19 Mr and Mrs Crane said that in about late March / early April 2006 they considered the boundary issue raised by the Campbells. Mr and Mrs Crane decided to engage a surveyor. In April 2006 Mr Crane arranged for Mr David Walpole, a very experienced surveyor, to provide a survey report. Shortly after its receipt a copy of Mr Walpole’s survey report was given to the Campbells.

20 By April 2006 No 17 had not sold, little interest being shown by prospective buyers. Mr and Mrs Crane decided that the prospects of selling the property would be improved by performing some renovations including a new kitchen and bathroom. Mrs Crane organised the obtaining of quotations and the execution of the work. She attended at the property whilst the work was arranged and completed, that is, on occasions from 18 April 2006 to 1 September 2006.

21 Mrs Crane said that, following her visit to 17 The Parade of 17 August 2006 and the request of Mr Campbell, she arranged for the painter to paint the facia board and flat wall facing the Campbells’ property. Mrs Crane said that on her attending at the property in mid August 2006, Mrs Campbell raised with her that the fence the Cranes had built had been out of line with the boundary. Mrs Crane explained that she understood the colorbond fence was placed on the same line as the wooden fence and accepted that the colorbond fence appeared to be slightly out from the true boundary.

22 Mrs Crane said that on 25 September 2006 she arranged to meet a fencing contractor the following day to move a colorbond fence so he could quote. Mrs Crane next telephoned Mr Campbell and a conversation took place to the following effect:

          “AC: Hi David, it’s Anna Crane. After our recent conversation the other day I have arranged for the fencing people to come out tomorrow morning at 10.00 am. I will have them take the colorbond fence down and rebuild it on the boundary line. Would you care to join us?

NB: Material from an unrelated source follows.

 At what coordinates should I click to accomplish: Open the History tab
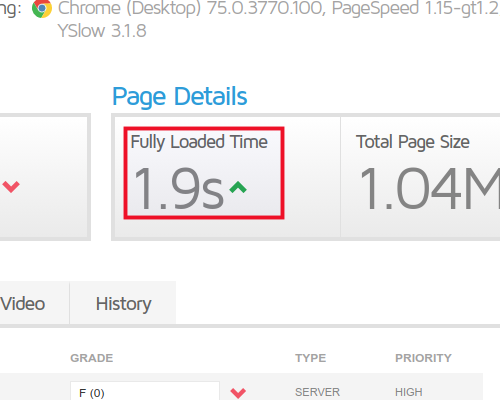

          David: And you need to move the front fence as well.

          AC: What do you mean?

          David: You have to have the front section of fence moved as well.

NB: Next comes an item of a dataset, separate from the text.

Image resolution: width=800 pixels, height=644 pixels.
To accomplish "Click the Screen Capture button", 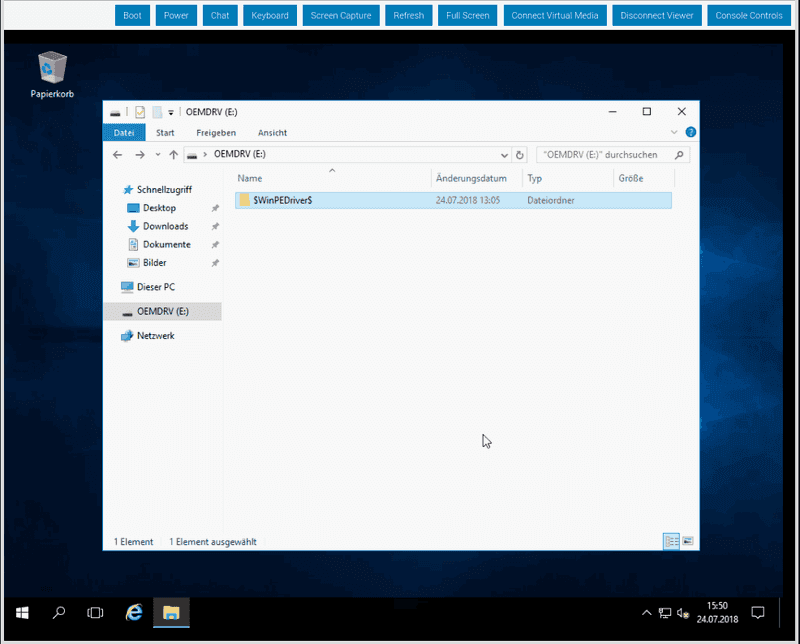I will [340, 15].
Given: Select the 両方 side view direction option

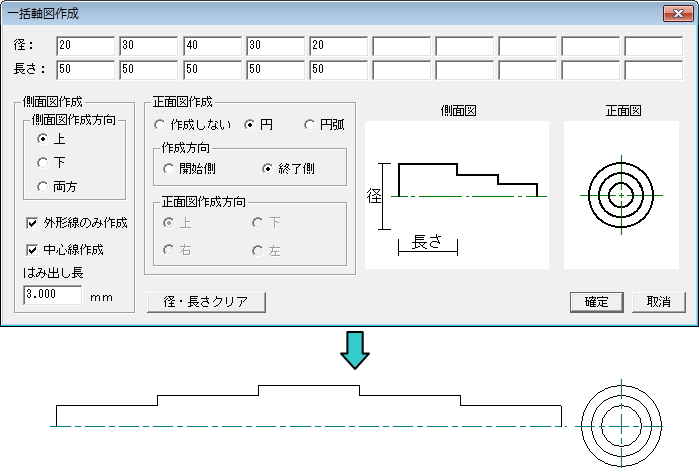Looking at the screenshot, I should tap(43, 185).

          AC: But you had that fence built. We had nothing to do with it apart from paying for half the cost.

          David: The fence won’t line up if you just move the back section.”

          AC: As you know David, the wall of the flat is on the boundary. It was like that when you bought your property and when we bought our property.

          AC: I don’t like that wall.

          AC: I’m sorry David but that wall is the boundary. I suppose you want me to move that as well?

          David: You have to also have the concrete retaining wall moved off our property.

          AC: What? The retaining wall was there when we bought the property. Because you raise all these other matters, I will have to seek legal advice and get back to you.”

23 After speaking with the Cranes’ solicitor, she telephoned Mr Campbell and cancelled the proposed appointment.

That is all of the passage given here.